5. Si M. A... soutient que le préfet des Bouches-du-Rhône aurait dû lui délivrer un certificat de résidence portant la mention " commerçant " en application des stipulations précitées de l'article 5 de l'accord franco-algérien du 27 décembre 1968, il ne ressort pas des pièces du dossier qu'il aurait présenté une demande de titre de séjour sur le fondement de ces stipulations. En tout état de cause, M. A... n'est pas titulaire du visa de long séjour exigé par les stipulations précitées de l'article 9 du même accord. Par suite, le moyen doit être écarté.
6. En quatrième lieu, M. A... soutient que l'arrêté attaqué méconnaît l'article 8 de la convention européenne de sauvegarde des droits de l'homme et des libertés fondamentales, aux termes duquel : " 1. Toute personne a droit au respect de sa vie privée et familiale, de son domicile et de sa correspondance. (...) ".
7. M. A... fait valoir qu'il réside en France depuis 2018, qu'il est inscrit au registre du commerce, qu'il déclare ses revenus, qu'il vit avec ses parents qui sont en situation régulière, et qu'il est dépourvu d'attaches dans son pays d'origine. Toutefois, l'ancienneté du séjour en France de l'intéressé, à la supposer établie, ne caractérise pas, à elle seule, une atteinte disproportionnée à son droit au respect de sa vie privée et familiale. En outre, célibataire et sans charge de famille à la date de l'arrêté contesté, il n'établit pas être dépourvu d'attaches dans son pays d'origine où il a vécu jusqu'à l'âge de vingt-et-un ans au moins. Par ailleurs, son statut de commerçant n'est pas, à lui seul, de nature à établir une insertion particulière au sein de la société française. Enfin, si le requérant verse au dossier des pièces dont il ressort qu'il a épousé le 17 mai 2024 une ressortissante française et qu'un enfant est né de cette union le 7 août 2024, ces circonstances sont postérieures à l'arrêté contesté du 10 janvier 2023 et sont, par suite, sans incidence sur sa légalité. Il appartient à cet égard à M. A..., s'il s'y croit fondé, de saisir le préfet d'une nouvelle demande de titre de séjour à l'appui de laquelle il pourra produire tous les éléments utiles relatifs à l'évolution de sa situation personnelle et familiale. Par suite, le moyen tiré d'une méconnaissance des stipulations précitées doit être écarté, ainsi que celui tiré d'une erreur manifeste d'appréciation commise par le préfet des Bouches-du-Rhône.

────────────────────────────────────────

■ **TÂCHE DEMANDÉE 1**
Pouvez-vous présenter sous forme de liste numérotée les lignes des enregistrements ci-dessous, en commençant à la ligne qui contient "NEWS (197, 1410)" et en vous arrêtant après celle qui contient "Impressum (58, 469)", sans reprendre les lignes vides ?

■ **EXTRAIT DES DONNÉES**
────────────────────────────────────────

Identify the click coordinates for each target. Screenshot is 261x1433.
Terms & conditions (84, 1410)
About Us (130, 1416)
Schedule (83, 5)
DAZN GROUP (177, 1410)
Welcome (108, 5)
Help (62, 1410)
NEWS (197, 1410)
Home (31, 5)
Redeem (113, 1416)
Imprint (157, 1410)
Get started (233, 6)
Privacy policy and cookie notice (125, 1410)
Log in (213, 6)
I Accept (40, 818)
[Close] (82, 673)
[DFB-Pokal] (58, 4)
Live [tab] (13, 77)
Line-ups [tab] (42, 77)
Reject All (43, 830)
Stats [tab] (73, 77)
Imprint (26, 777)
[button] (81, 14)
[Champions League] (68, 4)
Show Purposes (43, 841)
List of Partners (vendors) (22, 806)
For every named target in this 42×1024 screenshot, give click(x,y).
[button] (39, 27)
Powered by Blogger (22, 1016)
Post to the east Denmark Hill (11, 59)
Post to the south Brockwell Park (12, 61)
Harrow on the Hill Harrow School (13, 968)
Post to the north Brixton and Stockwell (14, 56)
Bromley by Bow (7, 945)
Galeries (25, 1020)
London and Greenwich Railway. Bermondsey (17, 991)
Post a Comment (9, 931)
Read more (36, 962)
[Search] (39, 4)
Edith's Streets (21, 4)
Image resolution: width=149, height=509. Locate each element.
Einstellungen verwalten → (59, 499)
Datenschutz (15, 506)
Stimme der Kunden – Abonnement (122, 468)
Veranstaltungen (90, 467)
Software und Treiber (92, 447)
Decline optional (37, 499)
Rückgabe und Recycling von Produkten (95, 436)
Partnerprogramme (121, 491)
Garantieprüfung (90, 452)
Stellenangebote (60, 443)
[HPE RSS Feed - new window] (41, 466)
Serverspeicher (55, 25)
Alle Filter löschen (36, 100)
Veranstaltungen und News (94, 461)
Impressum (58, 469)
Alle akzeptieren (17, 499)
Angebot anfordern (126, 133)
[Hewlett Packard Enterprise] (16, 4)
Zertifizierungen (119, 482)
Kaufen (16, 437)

────────────────────────────────────────

■ **TÂCHE DEMANDÉE 2**
Pouvez-vous reproduire à l'identique un passage du texte sur le titre de séjour, en commençant aux mots "5. Si M. A..." et en vous arrêtant après les mots "doit être écarté." ?

■ **SORTIE COMPLÈTE 1**
1. NEWS (197, 1410)
2. Home (31, 5)
3. Redeem (113, 1416)
4. Imprint (157, 1410)
5. Get started (233, 6)
6. Privacy policy and cookie notice (125, 1410)
7. Log in (213, 6)
8. I Accept (40, 818)
9. [Close] (82, 673)
10. [DFB-Pokal] (58, 4)
11. Live [tab] (13, 77)
12. Line-ups [tab] (42, 77)
13. Reject All (43, 830)
14. Stats [tab] (73, 77)
15. Imprint (26, 777)
16. [button] (81, 14)
17. [Champions League] (68, 4)
18. Show Purposes (43, 841)
19. List of Partners (vendors) (22, 806)
20. For every named target in this 42×1024 screenshot, give click(x,y).
21. [button] (39, 27)
22. Powered by Blogger (22, 1016)
23. Post to the east Denmark Hill (11, 59)
24. Post to the south Brockwell Park (12, 61)
25. Harrow on the Hill Harrow School (13, 968)
26. Post to the north Brixton and Stockwell (14, 56)
27. Bromley by Bow (7, 945)
28. Galeries (25, 1020)
29. London and Greenwich Railway. Bermondsey (17, 991)
30. Post a Comment (9, 931)
31. Read more (36, 962)
32. [Search] (39, 4)
33. Edith's Streets (21, 4)
34. Image resolution: width=149, height=509. Locate each element.
35. Einstellungen verwalten → (59, 499)
36. Datenschutz (15, 506)
37. Stimme der Kunden – Abonnement (122, 468)
38. Veranstaltungen (90, 467)
39. Software und Treiber (92, 447)
40. Decline optional (37, 499)
41. Rückgabe und Recycling von Produkten (95, 436)
42. Partnerprogramme (121, 491)
43. Garantieprüfung (90, 452)
44. Stellenangebote (60, 443)
45. [HPE RSS Feed - new window] (41, 466)
46. Serverspeicher (55, 25)
47. Alle Filter löschen (36, 100)
48. Veranstaltungen und News (94, 461)
49. Impressum (58, 469)

■ **SORTIE COMPLÈTE 2**
5. Si M. A... soutient que le préfet des Bouches-du-Rhône aurait dû lui délivrer un certificat de résidence portant la mention " commerçant " en application des stipulations précitées de l'article 5 de l'accord franco-algérien du 27 décembre 1968, il ne ressort pas des pièces du dossier qu'il aurait présenté une demande de titre de séjour sur le fondement de ces stipulations. En tout état de cause, M. A... n'est pas titulaire du visa de long séjour exigé par les stipulations précitées de l'article 9 du même accord. Par suite, le moyen doit être écarté.